Originally published March 8, 2013 at 1:09 p.m., updated March 8, 2013 at 4:26 p.m.
The report shows Southern California Edison was aware of design flaws with its replacement steam generators years before they were installed at San Onofre nuclear plant. It says Southern California Edison and Mitsubishi's joint team of experts knew the steam generators could produce what's called void fraction that would lead to thinning of the tubes inside the steam generators.
It also indicates Edison considered making changes. But it shows Edison believed the changes carried unacceptable consequences, including a licensing amendment process with federal regulators. Edison installed the new generators in 2010 and 2011 without the fixes.
A thinning tube ruptured last year at San Onofre causing a radiation leak. The plant has been closed ever since.
Damon Moglen of the environmental group Friends of the Earth called the report a bombshell.

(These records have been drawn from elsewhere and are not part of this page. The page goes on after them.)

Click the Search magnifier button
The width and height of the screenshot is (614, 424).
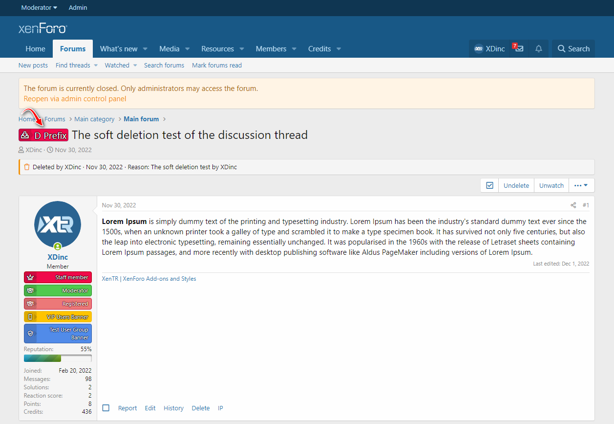573,49
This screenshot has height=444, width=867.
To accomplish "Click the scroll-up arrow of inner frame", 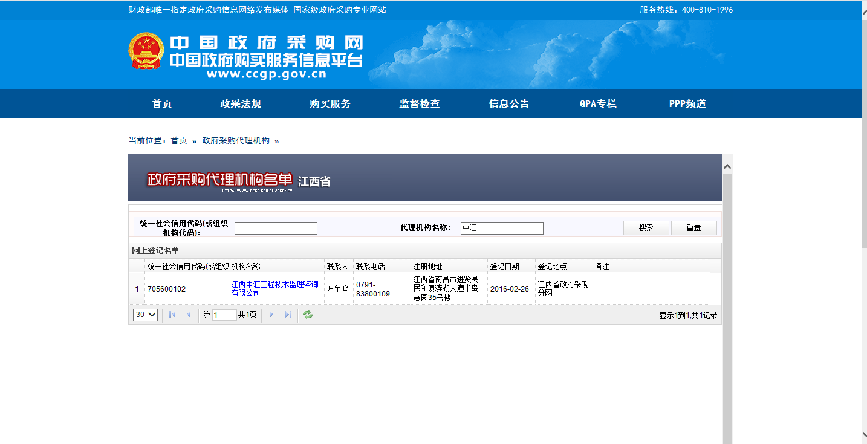I will [727, 166].

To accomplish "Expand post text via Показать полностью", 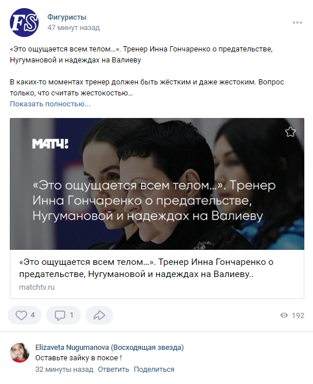I will click(x=50, y=104).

"It proves conclusively that Edison was aware of these really troubling problems all the way back in 2005 and rather than doing what they needed to to guarantee safety, they went ahead and disregarded changes," Moglen said.

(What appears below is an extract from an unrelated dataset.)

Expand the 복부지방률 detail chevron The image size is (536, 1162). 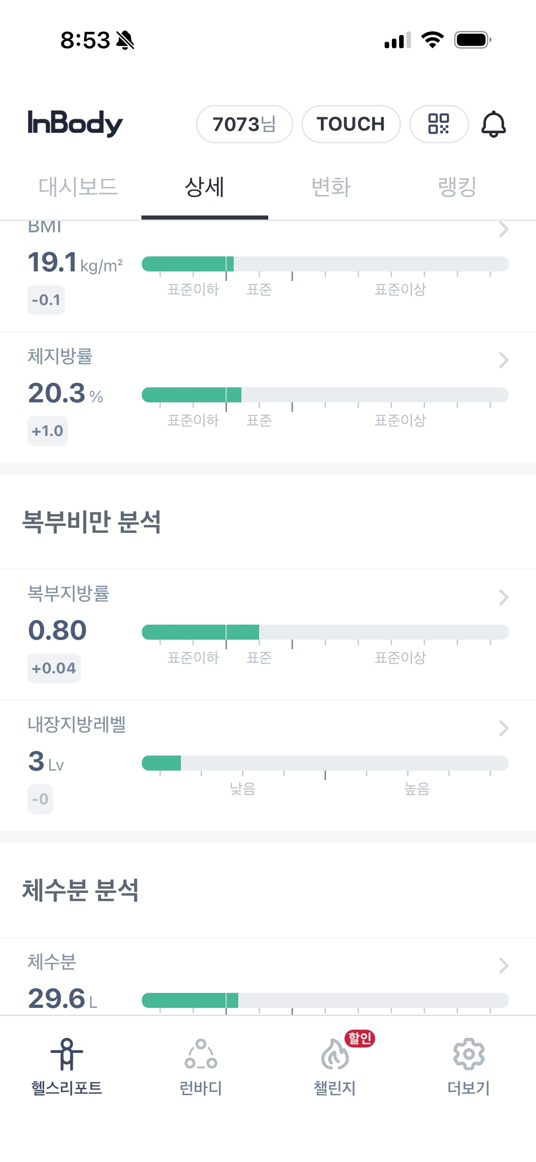click(503, 597)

Edison did not immediately respond to a request for comment. But in the past, Edison has said it would never, and did not, install steam generators that it believed would not perform safely.

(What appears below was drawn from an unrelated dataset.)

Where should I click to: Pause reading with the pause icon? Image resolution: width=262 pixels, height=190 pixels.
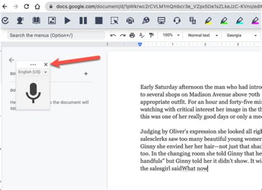[83, 21]
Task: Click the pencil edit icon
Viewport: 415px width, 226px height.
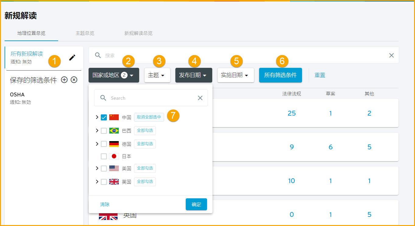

The company wants to restart the plant at reduced capacity. After the report was made public, California Senator Barbara Boxer said the Nuclear Regulatory Commission should investigate whether Edison fully complied with its legal obligations at San Onofre.
"A full investigation is critical to any determination on whether it is safe to restart San Onofre Units 2 and 3,” Boxer said.
The NRC would only say its probe is ongoing.